U(n) Spectral Covers from Decomposition

TL;DR

This paper constructs decomposed spectral covers for bundles on elliptically fibered Calabi-Yau threefolds, revealing conditions for U(1) symmetries in heterotic and F-theory models through geometric and monodromy analysis.

Contribution

It introduces a method to decompose spectral covers and analyze monodromy reductions, enabling systematic construction of F-theory models with U(1) symmetries.

Findings

Monodromy locus factorizes with squared factors under decomposition.

Reduction of monodromy group observed in specific moduli space regions.
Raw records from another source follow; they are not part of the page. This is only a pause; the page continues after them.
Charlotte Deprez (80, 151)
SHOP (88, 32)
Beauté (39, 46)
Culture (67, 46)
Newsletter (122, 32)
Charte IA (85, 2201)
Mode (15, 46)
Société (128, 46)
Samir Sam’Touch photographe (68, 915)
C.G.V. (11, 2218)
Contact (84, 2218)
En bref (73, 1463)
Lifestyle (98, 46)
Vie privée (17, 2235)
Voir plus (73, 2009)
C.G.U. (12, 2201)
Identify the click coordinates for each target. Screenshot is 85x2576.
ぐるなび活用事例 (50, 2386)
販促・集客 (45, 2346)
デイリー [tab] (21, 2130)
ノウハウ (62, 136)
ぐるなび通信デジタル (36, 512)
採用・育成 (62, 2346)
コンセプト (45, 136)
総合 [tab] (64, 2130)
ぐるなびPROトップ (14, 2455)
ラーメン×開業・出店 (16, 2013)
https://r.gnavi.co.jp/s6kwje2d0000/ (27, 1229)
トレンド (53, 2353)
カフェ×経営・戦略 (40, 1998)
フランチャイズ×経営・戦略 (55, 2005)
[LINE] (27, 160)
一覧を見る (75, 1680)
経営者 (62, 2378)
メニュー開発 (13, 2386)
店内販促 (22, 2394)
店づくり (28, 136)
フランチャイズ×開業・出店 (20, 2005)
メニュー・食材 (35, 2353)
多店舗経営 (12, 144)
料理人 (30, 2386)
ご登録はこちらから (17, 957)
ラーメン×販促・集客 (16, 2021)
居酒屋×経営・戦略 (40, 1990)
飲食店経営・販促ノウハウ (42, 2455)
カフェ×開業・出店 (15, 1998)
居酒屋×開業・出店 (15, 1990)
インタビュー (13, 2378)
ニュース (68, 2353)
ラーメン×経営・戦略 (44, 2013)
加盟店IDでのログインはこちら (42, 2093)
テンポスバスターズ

Explicit check of monodromy reduction in an E6 gauge theory example.

Abstract

We construct decomposed spectral covers for bundles on elliptically fibered Calabi-Yau threefolds whose structure groups are S(U(1) x U(4)), S(U(2) x U(3)) and S(U(1) x U(1) x U(3)) in heterotic string compactifications. The decomposition requires not only the tuning of the SU(5) spectral covers but also the tuning of the complex structure moduli of the Calabi-Yau threefolds. This configuration is translated to geometric data on F-theory side. We find that the monodromy locus for two-cycles in K3 fibered Calabi-Yau fourfolds in a stable degeneration limit is globally factorized with squared factors under the decomposition conditions. This signals that the monodromy group is reduced and there is a U(1) symmetry in a low energy effective field theory. To support that, we explicitly check the reduction of a monodromy group in an appreciable region of the moduli space for an $E_6$ gauge theory with (1+2) decomposition. This may provide a systematic way for constructing F-theory models with U(1) symmetries.